Sin duda, yo me comportaba como un hijo de Dan Gregory, y también de los tiempos, al intentar hacer que mi vocabulario y mi familiaridad con los grandes temas y acontecimientos y personalidades de todos los tiempos fueran iguales a los de los licenciados de las universidades famosas. Mi acento, además, era tan sintético como el de Gregory, igual que el de Marilee, por cierto. Marilee y yo, la hija de un minero del carbón y el hijo de un zapatero armenio, recordadlo, teníamos el suficiente sentido común para no fingir que éramos de clase alta británica. Ocultábamos nuestros humildes orígenes en unos matices y unas inflexiones vocales que entonces no tenían nombre, por lo que yo recuerdo, pero que ahora se conocen como «transatlánticos»: cultivados, agradables al oído, y ni británicos ni americanos. Marilee y yo éramos como hermanos en eso: sonábamos igual.

* * *

Pero cuando rondaba por Nueva York, sabiendo tantas cosas y capaz de hablar tan bien, y sin embargo tan solo, y a menudo hambriento y muerto de frío, aprendí algo gracioso sobre la esencia del afán de superación de los americanos: el conocimiento no era ni más ni menos que una chatarra que había que someter a un tratamiento especial en las grandes universidades. El verdadero tesoro que ofrecían las universidades era la calidad de miembro vitalicio de una respetada familia extensa y artificial.
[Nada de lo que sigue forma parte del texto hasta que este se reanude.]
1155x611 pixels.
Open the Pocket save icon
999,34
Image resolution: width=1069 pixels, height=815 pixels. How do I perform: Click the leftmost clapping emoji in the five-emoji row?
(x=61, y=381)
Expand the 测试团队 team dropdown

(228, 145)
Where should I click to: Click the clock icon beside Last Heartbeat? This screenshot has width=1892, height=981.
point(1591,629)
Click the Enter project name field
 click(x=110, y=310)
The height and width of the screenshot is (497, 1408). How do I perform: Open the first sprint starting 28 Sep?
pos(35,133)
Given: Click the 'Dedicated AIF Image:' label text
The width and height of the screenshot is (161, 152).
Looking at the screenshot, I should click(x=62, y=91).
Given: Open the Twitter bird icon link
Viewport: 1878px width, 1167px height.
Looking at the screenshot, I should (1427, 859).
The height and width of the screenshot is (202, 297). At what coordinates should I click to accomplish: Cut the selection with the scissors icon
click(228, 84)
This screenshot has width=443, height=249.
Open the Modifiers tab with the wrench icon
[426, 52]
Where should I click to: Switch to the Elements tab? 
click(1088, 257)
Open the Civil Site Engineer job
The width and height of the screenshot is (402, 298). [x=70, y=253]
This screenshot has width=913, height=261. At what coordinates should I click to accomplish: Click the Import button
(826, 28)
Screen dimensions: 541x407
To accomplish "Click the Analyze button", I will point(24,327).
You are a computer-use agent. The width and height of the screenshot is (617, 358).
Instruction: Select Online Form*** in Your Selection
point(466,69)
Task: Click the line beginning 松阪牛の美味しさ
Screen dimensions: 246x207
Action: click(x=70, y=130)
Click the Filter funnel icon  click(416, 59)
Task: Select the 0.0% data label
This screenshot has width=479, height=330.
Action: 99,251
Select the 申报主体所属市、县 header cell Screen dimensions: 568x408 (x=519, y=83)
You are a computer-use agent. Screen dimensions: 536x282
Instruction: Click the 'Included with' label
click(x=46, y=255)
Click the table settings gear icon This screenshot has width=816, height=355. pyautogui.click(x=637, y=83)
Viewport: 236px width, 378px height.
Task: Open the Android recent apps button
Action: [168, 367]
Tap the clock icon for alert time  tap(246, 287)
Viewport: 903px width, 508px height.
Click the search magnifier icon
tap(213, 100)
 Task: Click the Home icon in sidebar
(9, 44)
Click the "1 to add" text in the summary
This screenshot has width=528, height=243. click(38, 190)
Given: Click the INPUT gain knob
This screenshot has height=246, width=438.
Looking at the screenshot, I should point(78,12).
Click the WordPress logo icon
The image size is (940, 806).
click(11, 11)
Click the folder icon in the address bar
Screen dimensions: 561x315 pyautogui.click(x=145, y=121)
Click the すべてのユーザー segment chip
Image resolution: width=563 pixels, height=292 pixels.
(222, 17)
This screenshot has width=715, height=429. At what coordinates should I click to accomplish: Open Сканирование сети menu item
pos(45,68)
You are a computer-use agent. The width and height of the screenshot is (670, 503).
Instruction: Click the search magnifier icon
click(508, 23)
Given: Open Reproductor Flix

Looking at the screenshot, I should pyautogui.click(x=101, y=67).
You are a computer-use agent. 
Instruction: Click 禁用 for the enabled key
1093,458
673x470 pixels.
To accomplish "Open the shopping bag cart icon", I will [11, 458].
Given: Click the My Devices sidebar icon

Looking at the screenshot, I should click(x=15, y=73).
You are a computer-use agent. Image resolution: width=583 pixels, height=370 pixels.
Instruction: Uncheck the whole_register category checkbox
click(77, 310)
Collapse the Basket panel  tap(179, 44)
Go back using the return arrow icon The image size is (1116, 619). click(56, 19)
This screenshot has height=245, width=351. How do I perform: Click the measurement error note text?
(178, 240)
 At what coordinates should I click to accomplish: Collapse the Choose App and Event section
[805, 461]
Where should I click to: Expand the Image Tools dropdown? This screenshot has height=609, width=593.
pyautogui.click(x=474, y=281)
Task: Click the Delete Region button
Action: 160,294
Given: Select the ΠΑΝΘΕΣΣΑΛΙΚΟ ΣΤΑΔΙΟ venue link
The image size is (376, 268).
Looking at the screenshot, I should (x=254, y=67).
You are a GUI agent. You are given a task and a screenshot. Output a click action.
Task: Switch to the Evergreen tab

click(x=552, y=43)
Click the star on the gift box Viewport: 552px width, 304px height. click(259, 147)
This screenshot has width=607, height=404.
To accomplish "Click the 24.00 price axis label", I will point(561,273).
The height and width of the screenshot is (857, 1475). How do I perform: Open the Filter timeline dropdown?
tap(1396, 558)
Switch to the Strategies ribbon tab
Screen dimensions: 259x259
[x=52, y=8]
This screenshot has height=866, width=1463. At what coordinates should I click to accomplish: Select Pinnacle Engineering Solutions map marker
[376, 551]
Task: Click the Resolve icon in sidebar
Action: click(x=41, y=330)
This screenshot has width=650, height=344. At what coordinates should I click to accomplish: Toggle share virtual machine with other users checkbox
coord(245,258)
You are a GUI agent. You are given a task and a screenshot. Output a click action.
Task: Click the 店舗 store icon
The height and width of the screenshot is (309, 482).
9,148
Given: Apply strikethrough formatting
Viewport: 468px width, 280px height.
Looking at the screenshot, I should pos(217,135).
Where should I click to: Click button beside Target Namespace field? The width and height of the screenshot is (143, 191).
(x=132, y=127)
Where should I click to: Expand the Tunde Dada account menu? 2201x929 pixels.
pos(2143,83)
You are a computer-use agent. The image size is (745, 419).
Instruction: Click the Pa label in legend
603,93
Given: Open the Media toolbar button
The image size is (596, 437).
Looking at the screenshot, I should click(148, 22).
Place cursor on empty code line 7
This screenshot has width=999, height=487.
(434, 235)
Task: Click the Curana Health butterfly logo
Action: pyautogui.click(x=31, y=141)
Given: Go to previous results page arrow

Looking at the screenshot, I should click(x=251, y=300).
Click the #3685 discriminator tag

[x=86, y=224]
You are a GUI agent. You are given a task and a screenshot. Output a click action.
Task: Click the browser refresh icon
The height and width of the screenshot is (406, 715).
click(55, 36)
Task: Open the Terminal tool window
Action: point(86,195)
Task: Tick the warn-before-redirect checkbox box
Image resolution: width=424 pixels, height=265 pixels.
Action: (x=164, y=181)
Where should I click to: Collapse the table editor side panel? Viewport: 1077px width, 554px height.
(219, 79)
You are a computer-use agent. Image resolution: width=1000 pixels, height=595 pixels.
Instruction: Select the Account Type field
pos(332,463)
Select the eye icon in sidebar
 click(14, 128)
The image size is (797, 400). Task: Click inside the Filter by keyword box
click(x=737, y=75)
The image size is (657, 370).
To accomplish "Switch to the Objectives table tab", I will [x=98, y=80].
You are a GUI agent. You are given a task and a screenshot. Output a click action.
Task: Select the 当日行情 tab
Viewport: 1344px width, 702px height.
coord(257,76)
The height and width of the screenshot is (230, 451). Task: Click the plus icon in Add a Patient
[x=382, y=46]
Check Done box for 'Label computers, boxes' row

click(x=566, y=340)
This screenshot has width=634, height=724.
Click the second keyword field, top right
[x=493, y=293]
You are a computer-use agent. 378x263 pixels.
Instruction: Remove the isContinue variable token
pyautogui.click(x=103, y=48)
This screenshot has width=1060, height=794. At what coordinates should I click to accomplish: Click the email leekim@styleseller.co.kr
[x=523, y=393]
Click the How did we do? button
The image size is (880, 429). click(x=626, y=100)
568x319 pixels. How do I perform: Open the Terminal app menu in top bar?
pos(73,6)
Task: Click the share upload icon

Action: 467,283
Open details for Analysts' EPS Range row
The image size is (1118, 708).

Mis padres nacieron de familias biológicas, y familias grandes, además, que eran respetadas por los armenios de Turquía. Yo, que nací en América lejos de otros armenios, aparte de mis padres, me convertí finalmente en un miembro de dos familias extensas y artificiales que eran razonablemente respetables, aunque seguramente no eran iguales socialmente a Harvard o Yale:

1. El Cuerpo de Oficiales del Ejército de los Estados Unidos, en tiempo de guerra.

2. La escuela pictórica del Expresionismo Abstracto, después de la guerra.